Using Google Apps Script for automation of small tasks

19 May 2013

I've been manually tracking the number of .NET/C# jobs in Melbourne for some time now. I could've automated it, probably, but it was easier to do it just by hand - it took only a couple of minutes every day anyway. So I thought it wasn't worth it. Although I love automating things like that (sometimes even overly so), I still hesitated.

But recently I learnt about Google Apps Script service, and after taking a quick look at the docs I decided to implement a small tool for gathering job market statistics.

My goal was simple: get a search results page from seek.com.au, load it as a DOM, run a CSS select to find the element that I need and write the value of that element into a spreadsheet that I use for tracking/analysis.

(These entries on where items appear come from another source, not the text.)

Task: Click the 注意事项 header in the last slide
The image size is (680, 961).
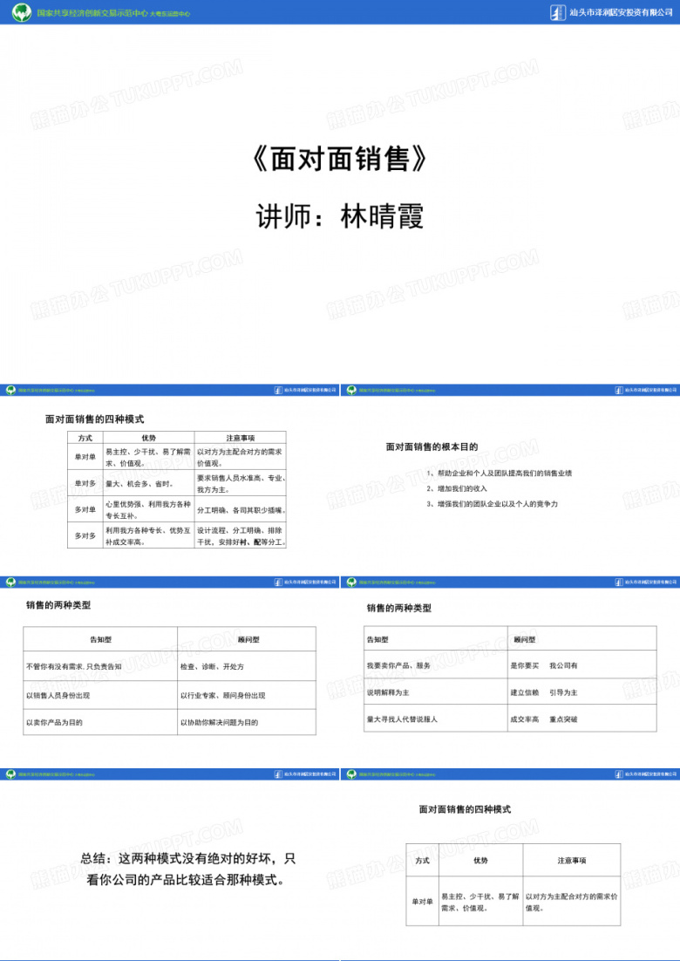Action: 572,861
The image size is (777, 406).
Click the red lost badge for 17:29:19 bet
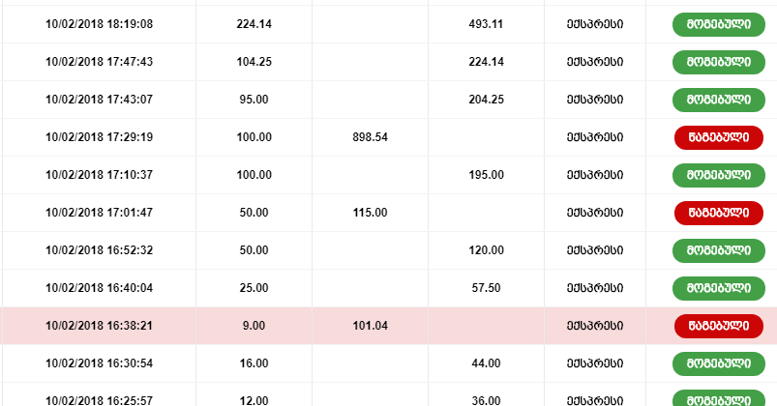(719, 137)
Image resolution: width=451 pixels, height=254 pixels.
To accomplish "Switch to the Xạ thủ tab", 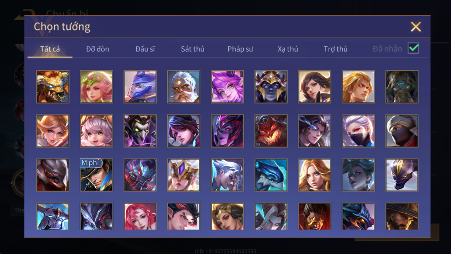I will [288, 49].
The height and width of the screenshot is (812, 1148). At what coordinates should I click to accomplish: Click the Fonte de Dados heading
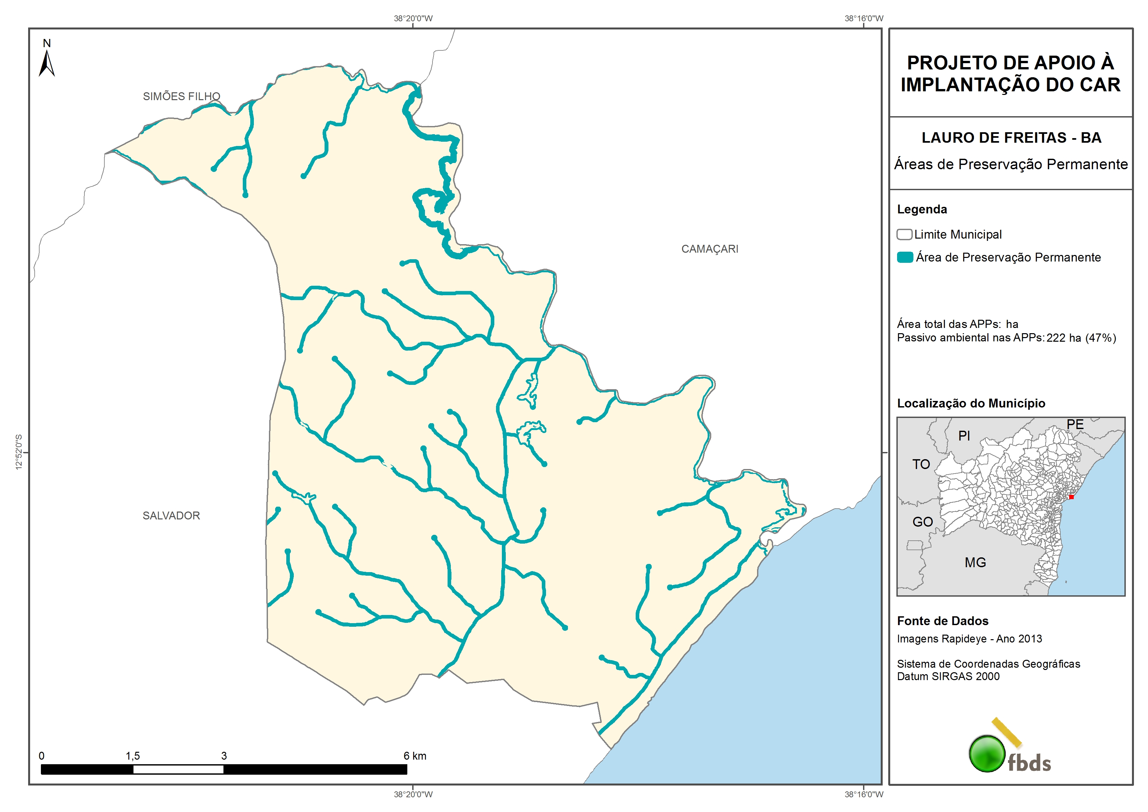(x=943, y=621)
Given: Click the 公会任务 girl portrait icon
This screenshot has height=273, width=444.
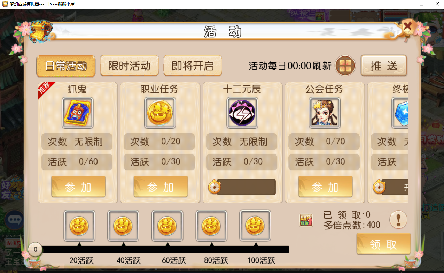Looking at the screenshot, I should point(325,113).
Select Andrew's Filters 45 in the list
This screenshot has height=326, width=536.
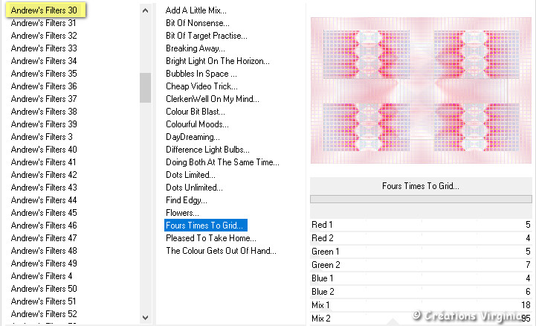click(x=44, y=213)
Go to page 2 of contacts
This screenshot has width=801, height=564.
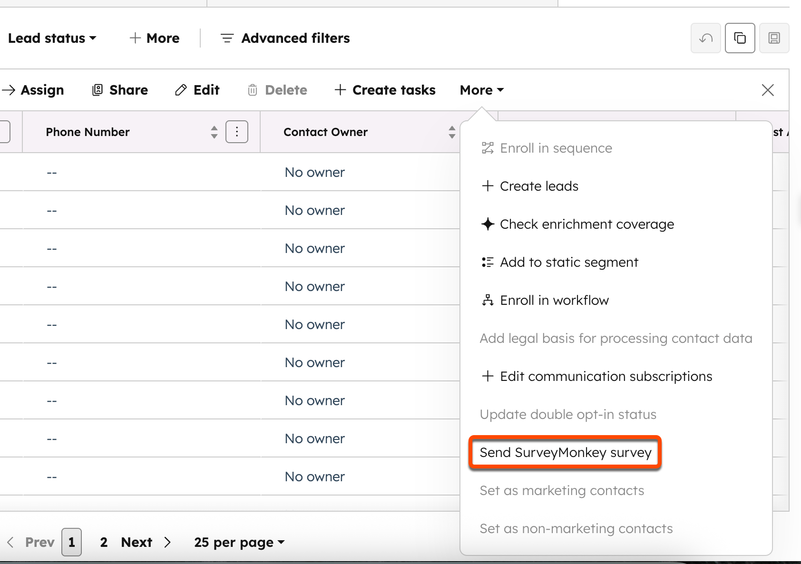[103, 542]
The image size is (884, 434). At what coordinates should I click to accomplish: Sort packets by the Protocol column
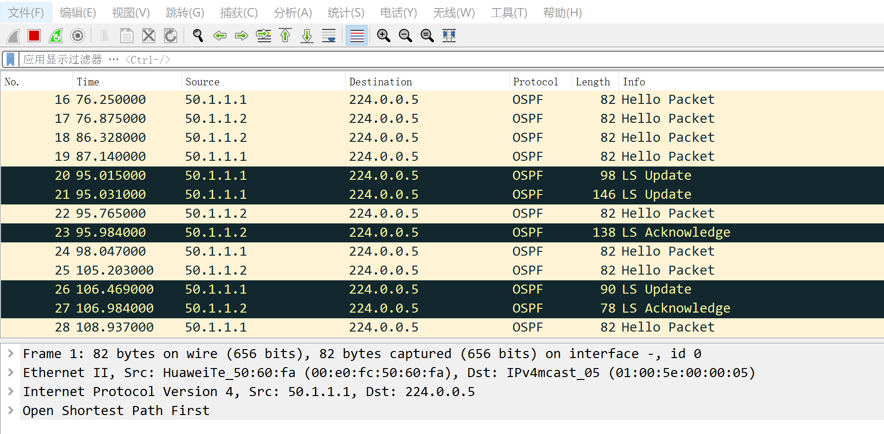(535, 82)

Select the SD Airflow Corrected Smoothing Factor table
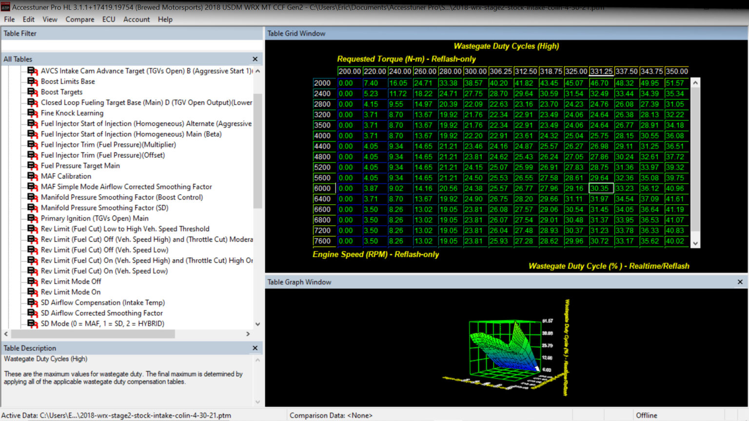click(x=101, y=313)
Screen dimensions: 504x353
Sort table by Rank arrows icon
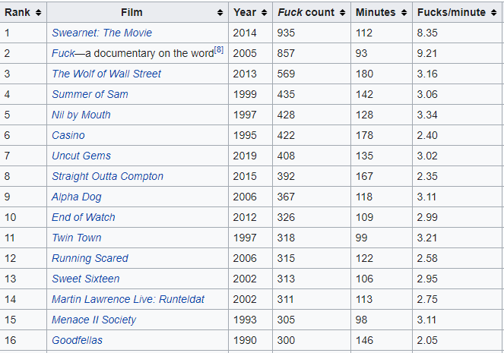pyautogui.click(x=38, y=12)
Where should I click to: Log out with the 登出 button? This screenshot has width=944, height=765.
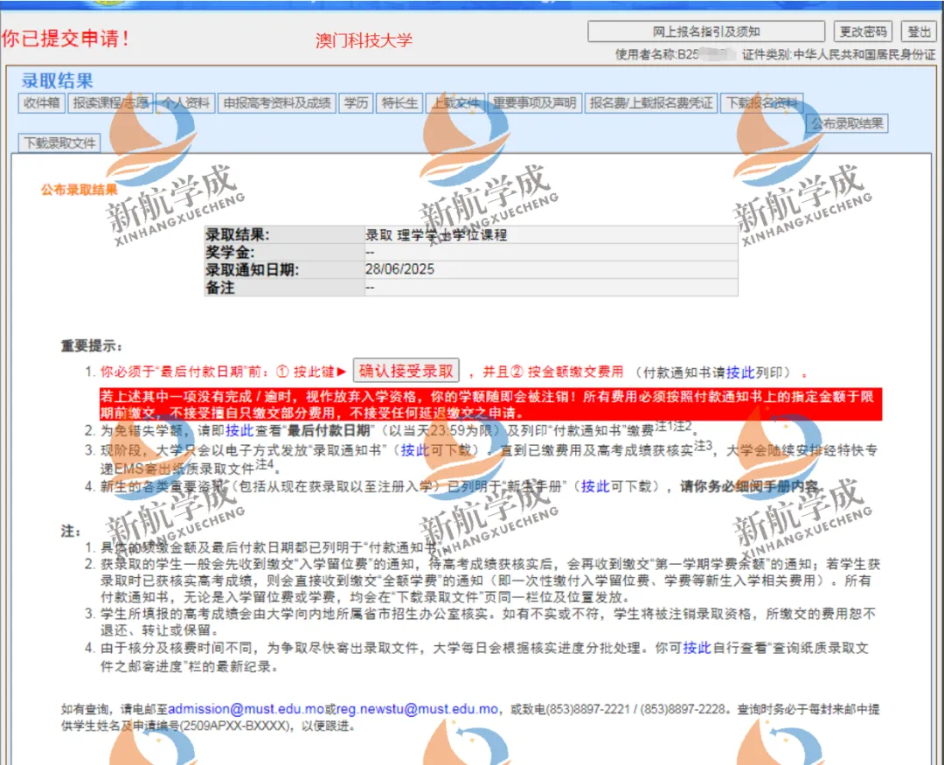919,31
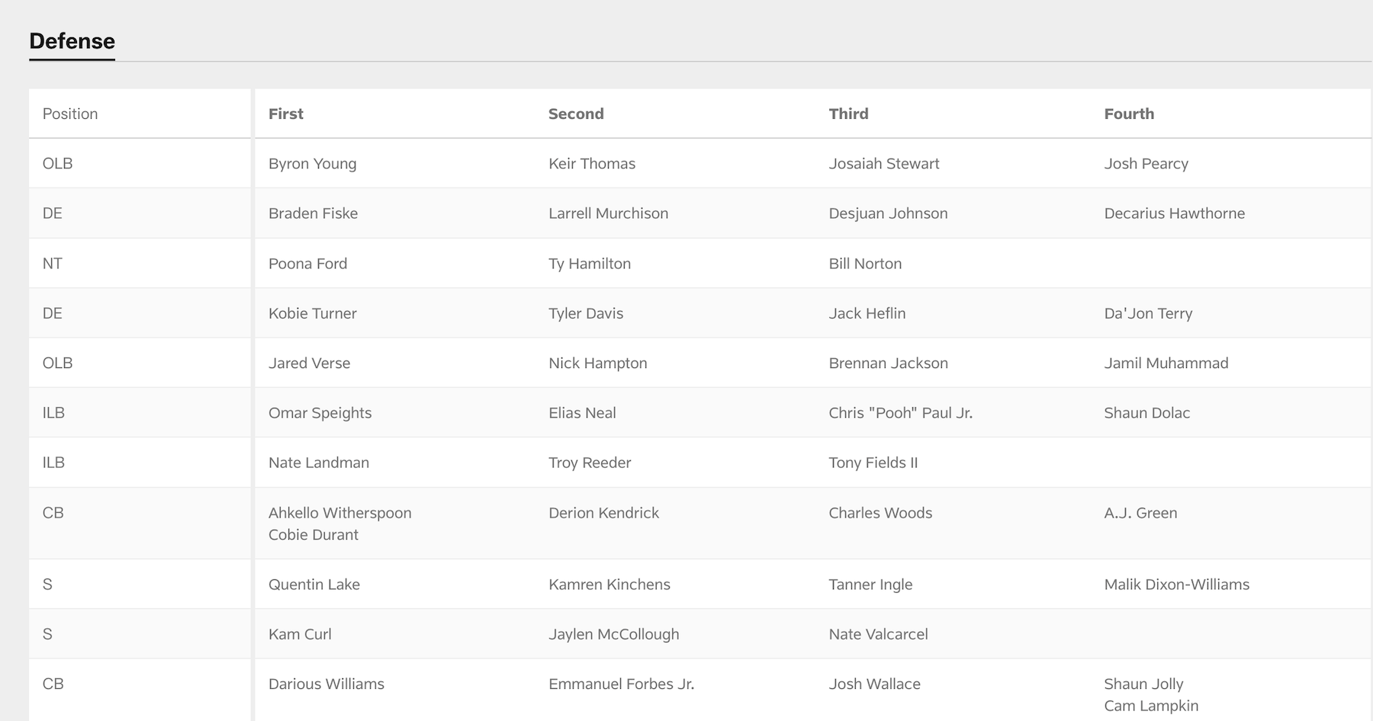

Apart from small changes to the original plan (I had to use semicolons, apparently Apps Script hates you for not doing so, throwing random errors at you when debugging; I also decided not to load the whole page as XML, and only load a tiny bit), everything worked amazingly well.

I must say Apps Script's API is quite comprehensive; API docs are great too - it was quite easy to find the stuff I needed.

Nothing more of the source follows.